Por Mouris Salloum George
Director General del Club de Periodistas de México AC
El ejército actual fue hecho a mano por gentes con un sentido matemático de la organización. Fue tal su importancia que cuando a Plutarco Elías Calles se le ocurrió copiar en una visita a Alemania el funcionamiento de un Banco central emisor de moneda, se lo encargó al ejército, encabezado por Joaquín Amaro. El Banco de México, que tanto presumen los panistas haber inspirado a través de Manuel Gómez Morin, fue llamado por la sensibilidad popular “el Banco Amaro”, pues todos sabían que el general Secretario de la Defensa había pasado la charola entre los viejos entorchados obregonistas de la Revolución para fondearlo e iniciar actividades.
Cuando Saturnino Cedillo, uno de los ayudantes de Amaro en esas gestiones, se levantó en armas en San Luis Potosí, Amaro y Cárdenas —el otro ayudante—se encargaron de regresarlo al orden. Igual que cuando a Celestino Gasca se le ocurrió “levantarse” el 15 de septiembre de 1961, lo aplacaron sus viejos amigos fondeadores del Banco, auxiliados por Vicente Lombardo Toledano.
Todas las historias que circulan sobre el ejército tienen un sesgo de verdad, como la pacificación en los setentas de la guerrilla guerrerense o en la lucha contra la Liga 23 de septiembre; lo que nadie puede discutir es que se trata de una organización disciplinada y estratificada, donde nada pasa sin que lo sepan los jefes.

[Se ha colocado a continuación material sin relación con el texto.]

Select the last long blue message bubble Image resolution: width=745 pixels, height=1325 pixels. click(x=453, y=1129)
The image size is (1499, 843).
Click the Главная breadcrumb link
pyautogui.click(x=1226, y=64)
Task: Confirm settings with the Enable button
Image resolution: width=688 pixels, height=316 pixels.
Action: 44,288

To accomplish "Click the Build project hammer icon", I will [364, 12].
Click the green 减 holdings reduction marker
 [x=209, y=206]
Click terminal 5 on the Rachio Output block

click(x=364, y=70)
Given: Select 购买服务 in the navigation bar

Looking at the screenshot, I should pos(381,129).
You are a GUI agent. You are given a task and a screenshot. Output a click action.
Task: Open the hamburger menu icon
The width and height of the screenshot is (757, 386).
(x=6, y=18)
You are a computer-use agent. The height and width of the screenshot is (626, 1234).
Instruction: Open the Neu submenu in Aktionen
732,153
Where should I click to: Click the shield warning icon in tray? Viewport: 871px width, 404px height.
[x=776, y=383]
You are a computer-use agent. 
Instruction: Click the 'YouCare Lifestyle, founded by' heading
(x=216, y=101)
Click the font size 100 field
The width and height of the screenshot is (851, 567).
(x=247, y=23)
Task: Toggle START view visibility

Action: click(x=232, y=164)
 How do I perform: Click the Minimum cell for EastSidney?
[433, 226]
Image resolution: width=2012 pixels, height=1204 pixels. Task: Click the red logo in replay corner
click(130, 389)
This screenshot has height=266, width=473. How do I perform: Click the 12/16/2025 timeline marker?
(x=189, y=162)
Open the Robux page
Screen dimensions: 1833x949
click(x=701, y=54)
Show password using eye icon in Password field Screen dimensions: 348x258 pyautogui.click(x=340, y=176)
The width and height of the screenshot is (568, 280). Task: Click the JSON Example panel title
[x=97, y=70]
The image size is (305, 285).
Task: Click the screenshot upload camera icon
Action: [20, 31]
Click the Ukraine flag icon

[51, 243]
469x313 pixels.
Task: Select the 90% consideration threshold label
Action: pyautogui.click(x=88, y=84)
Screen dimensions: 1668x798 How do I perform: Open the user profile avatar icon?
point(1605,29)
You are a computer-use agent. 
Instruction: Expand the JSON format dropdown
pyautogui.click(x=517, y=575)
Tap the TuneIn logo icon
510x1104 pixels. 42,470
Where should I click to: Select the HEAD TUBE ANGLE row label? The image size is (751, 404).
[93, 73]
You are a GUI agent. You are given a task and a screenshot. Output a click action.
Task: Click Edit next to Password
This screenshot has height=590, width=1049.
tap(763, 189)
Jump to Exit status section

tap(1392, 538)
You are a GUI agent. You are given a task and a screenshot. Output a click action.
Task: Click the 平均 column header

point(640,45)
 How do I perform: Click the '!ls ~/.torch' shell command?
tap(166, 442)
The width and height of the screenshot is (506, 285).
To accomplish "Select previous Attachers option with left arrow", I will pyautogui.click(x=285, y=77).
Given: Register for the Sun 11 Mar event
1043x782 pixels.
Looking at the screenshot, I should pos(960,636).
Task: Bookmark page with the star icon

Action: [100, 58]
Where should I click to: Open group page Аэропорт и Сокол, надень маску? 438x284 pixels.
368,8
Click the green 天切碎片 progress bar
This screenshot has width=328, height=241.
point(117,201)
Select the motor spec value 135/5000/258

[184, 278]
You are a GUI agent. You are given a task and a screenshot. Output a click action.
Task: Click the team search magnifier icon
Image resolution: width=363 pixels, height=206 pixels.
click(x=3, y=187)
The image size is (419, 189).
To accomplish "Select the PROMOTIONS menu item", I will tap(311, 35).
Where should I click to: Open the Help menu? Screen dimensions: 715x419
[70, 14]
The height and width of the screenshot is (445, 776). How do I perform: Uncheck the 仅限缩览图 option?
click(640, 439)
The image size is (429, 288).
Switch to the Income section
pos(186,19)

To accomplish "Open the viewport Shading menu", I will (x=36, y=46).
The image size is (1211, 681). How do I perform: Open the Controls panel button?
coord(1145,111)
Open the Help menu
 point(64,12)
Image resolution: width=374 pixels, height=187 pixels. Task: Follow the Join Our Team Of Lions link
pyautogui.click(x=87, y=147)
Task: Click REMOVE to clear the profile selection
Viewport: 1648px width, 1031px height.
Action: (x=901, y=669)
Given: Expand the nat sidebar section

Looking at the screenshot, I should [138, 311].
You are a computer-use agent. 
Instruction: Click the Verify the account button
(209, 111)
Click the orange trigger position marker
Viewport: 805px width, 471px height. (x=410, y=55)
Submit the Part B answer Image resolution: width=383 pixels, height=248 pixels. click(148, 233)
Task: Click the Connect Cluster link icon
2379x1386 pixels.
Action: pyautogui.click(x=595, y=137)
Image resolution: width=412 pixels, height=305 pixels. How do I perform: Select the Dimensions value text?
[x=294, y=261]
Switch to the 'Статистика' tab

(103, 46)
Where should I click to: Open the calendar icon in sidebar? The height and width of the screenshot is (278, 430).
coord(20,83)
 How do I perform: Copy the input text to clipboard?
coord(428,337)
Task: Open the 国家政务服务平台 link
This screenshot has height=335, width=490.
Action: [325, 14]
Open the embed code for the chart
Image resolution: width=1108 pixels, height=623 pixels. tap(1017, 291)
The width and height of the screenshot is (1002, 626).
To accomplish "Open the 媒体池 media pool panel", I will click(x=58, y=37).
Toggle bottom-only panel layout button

Es injusto que se le ataque con acusaciones falsas, porque casi todo es la realidad.
Como a todos los mexicanos, a la institución castrense le preocupa observar cómo lo que debería haber sido una crisis de gabinete, acaba convirtiéndose en una crisis de Estado. No se explican por qué han sido arrastrados en esta vorágine de incompetencias. Toda una aglomeración confusa de gente, sucesos y cosas en mal movimiento, sin destino.
Hace mal Cienfuegos en arrogarse para sí toda inocencia, así como hacen mal quienes lo acusan por haber desempeñado sus responsabilidades dentro de la más estricta disciplina, reservada para el general de cuatro estrellas, cualquiera que haya despachado en Lomas de Sotelo; ni una más, ni una menos. Cada uno de los actores en la tragedia tiene que asumir la parte del libreto que le toca y, en consecuencia, la hora de aparecer en el escenario, dejando de lado cualquier futilidad; la hora del país lo demanda. Debemos ser siempre serios, o al menos parecerlo.
Desde la más remota antigüedad, los teóricos presocráticos lo único que exigían al Estado como obligación indeclinable era la seguridad. La justicia también, pero era algo más difícil. Miles de años después, los mexicanos seguimos pidiendo lo mismo. No queremos un poder pasmado, impotente. Los únicos que ganan con eso, con la pasividad y la abulia en la seguridad, son los que propalan el anarquismo, la ausencia de toda autoridad. Aunque mucha gente se felicita de que se les hayan bajado los humos a los burócratas de piel dorada y altos estipendios. Hay que detener el desplome del Estado, evitar el tránsito del estado fallido al estado desfondado. La alerta está al rojo vivo. En la política, como en los toros, lo que cuenta es la estocada, a veces más que la corrida.
El ejército no tiene por qué pagar por algo que no ha hecho. Los funcionarios actuales tienen que detener esa masacre de opinión pública en contra de quien, sin temerla, puede deberla. Hay muchos prescindibles que bien la pueden pagar.